As coronavirus evolved into a global pandemic, the timing for such a campaign seemed wrong and there was concern that we would not be able to engage the right audience, as health systems were focused on the pandemic. We postponed it to next year and decided to choose a theme that our member organisations could engage with, and campaign and fundraise on, but that wouldn’t be too time-consuming or resource-heavy, considering how much cancer organisations have to deal with because of the pandemic. We also usually get good engagement with the medical community, but now they have been under stress and many have been overworked. We needed a campaign that didn’t overstress them either.
The idea is that each individual can decide who and what he or she is thankful and grateful for. So many people emerge from their cancer experience with life changes, a complete shift in how they view life and a profound sense of gratitude. We wanted to give them an opportunity to express that sense of thanks, to show gratitude to those who help people living with lymphoma, especially within the context of the pandemic.
We hoped to put some positivity into the world amidst so much negative news!
Indeed, this special day is currently taking place during the coronavirus pandemic, which has heavily disrupted many aspects is of cancer care, as we know from a recent report by WHO and the experience of cancer organisations on the ground. How has COVID-19 particularly affected lymphoma organisations?

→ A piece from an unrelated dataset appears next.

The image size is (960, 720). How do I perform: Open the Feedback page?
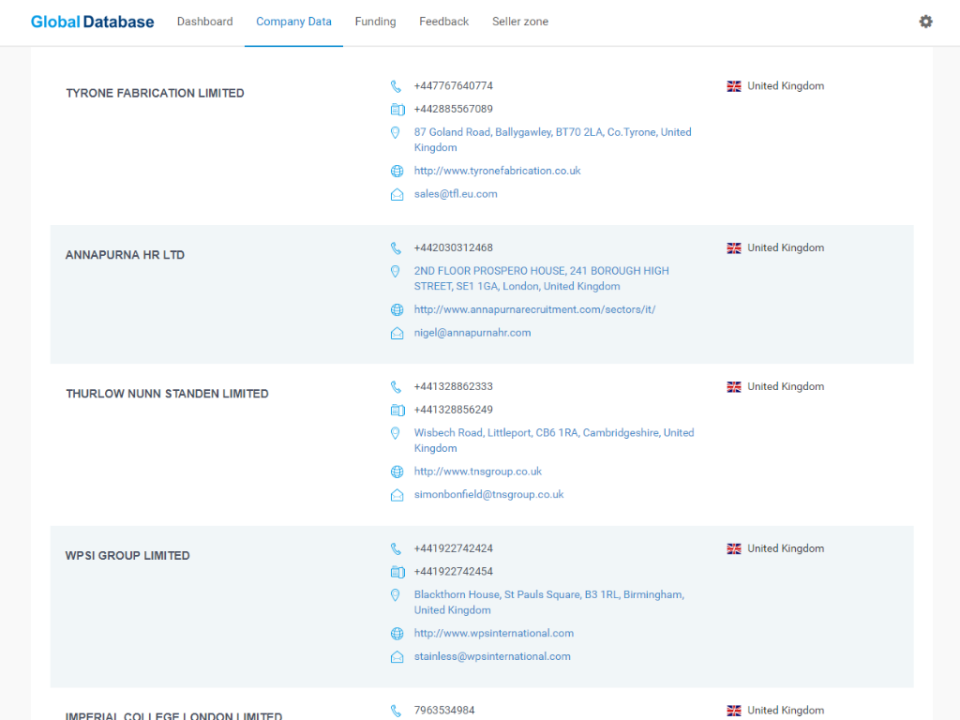[443, 21]
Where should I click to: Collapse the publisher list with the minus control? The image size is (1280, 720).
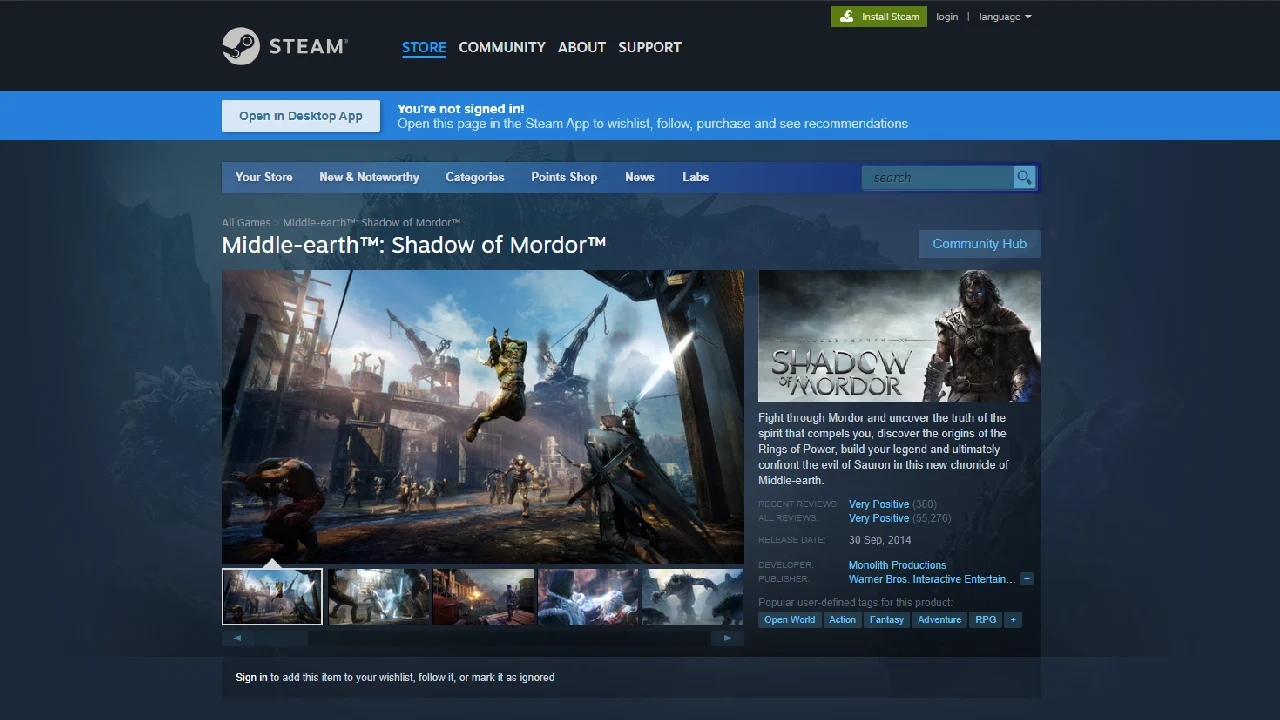pos(1027,578)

Our patient organisations are completely disrupted, in their funding mechanisms and in dealing with a significant rise in patients and caregivers calling them for reliable information. Lymphoma patients have highly compromised immune systems and are therefore even more exposed to the pandemic, are more likely to be hospitalised and for longer times if they get coronavirus.
The information and messaging that were being conveyed were very confusing in the beginning. Treatments were getting switched to balance concerns between the risk of catching COVID-19 and the need to treat the cancer treatment.
We have more information now but the data not yet been fully analysed, so it’s difficult to get a clear picture of the outcomes of some of these choices.
It will also be important to understand how other developments, such as telemedicine, look like moving forwards. It has developed dramatically in the past few months and has been of great assistance, but lymphoma is a disease that relies a lot on physical feel and physical tests. Finally, a lot depends on where people live and the health systems they are able to access.
 Lymphomas have been generally categorised either into Hodgkin lymphoma or non-Hodgkin lymphoma. This categorisation is based upon the name of the doctor, Dr Thomas Hodgkin, who first described what was then labelled Hodgkin’s Disease in the early nineteenth century. From www.lymphomacoalition.org.